Break Glass is a charming little dramedy from writer-director Jay Leonard. A supporting character states at one point that she feels like a player in a Cameron Crowe picture. Leonard’s writing indeed feels in tune with Crowe’s sensibilities on occasion, though Leonard stands in his own way as the story unfolds.
Ryan (Ricky DeRosa) plans to commit suicide once his ex-wife gets remarried in a few days. His brother Trevor (Jeff Raiano) encourages him to attend a self-help “P3 meeting.” This leads to the two hitting the road as Ryan makes amends for his past decisions. Along the way, they pick up Sarah (Suzanna Bornn), who still harbors pain from past experiences with Ryan.

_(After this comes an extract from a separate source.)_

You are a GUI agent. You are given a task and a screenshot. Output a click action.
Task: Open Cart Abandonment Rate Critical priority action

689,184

Leonard presents three relatable and funny characters in Ryan, Trevor, and Sarah. The scenes focusing on the trio tend to work the best in Break Glass. The actors portraying them find the right amount of cleverness and pathos to explore from the script. Raiano is particularly at home with the comedic stretches. One scene involving Ryan practicing a speech is very effective and showcases the best work from DeRosa and Bornn in the film. The former delivers a quiet but powerful monologue, as the latter emotionally reacts. The director makes the intelligent choice of setting aside the jokes for this scene, and it all plays out beautifully.

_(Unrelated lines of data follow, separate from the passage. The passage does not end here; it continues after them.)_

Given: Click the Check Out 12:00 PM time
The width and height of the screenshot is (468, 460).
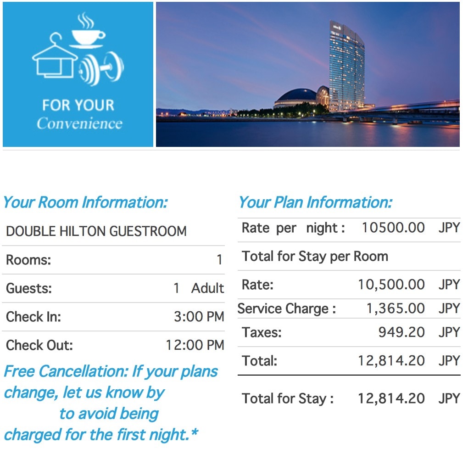Looking at the screenshot, I should 195,345.
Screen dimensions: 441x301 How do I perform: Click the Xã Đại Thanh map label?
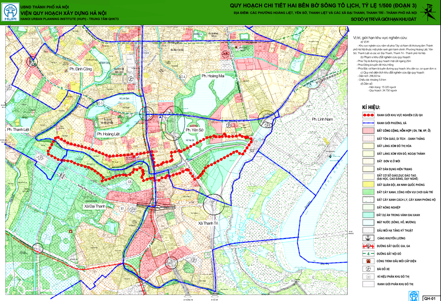pyautogui.click(x=95, y=206)
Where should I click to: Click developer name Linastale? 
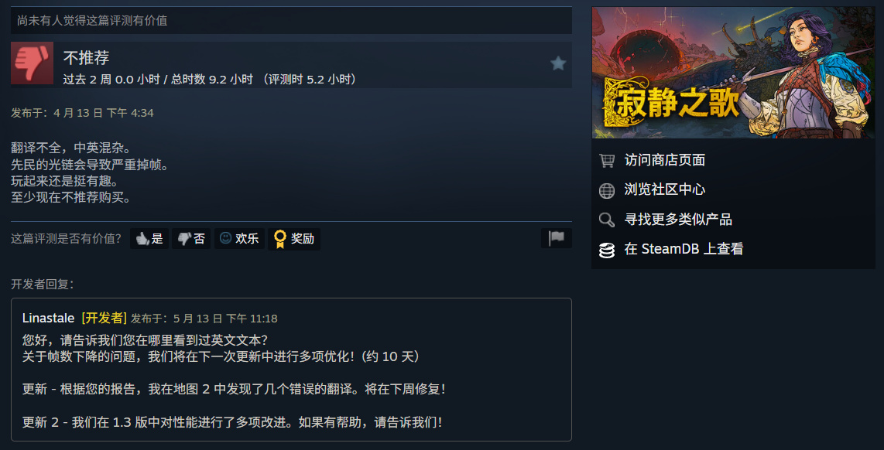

“…leads to the two hitting the road as Ryan makes amends for his past decisions.”
The supporting cast members surrounding DeRosa, Raiano, and Bornn are not as strong in their roles. Leonard fills out scenes with too many bit players who are just awkward or annoying. An entire subplot concerning a self-help speaker on a stage could have been removed without it being missed. Another scene that involves a liquor store owner also feels stretched, and its religious joke plays out too long.

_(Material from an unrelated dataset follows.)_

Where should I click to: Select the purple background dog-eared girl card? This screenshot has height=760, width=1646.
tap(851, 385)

The dialogue between Ryan, Trevor, and Sarah is often believable and colorful. But even their conversations can go on past the necessary points. Examples include a story about a clown and a discussion about eating lunch at a strip club. Leonard writes good dialogue but doesn’t know when to apply “less is more.”
Leonard edited Break Glass himself. There are some obvious moments and characters that an editor who wasn’t also the writer and director would have cut for pacing. At 113 minutes, the film is easily filled with 20 or so minutes of fluff. Still, this is a warm and enjoyable film as is, but at a tighter 93 minutes, it could have been an even better one.
"…a warm and enjoyable film…"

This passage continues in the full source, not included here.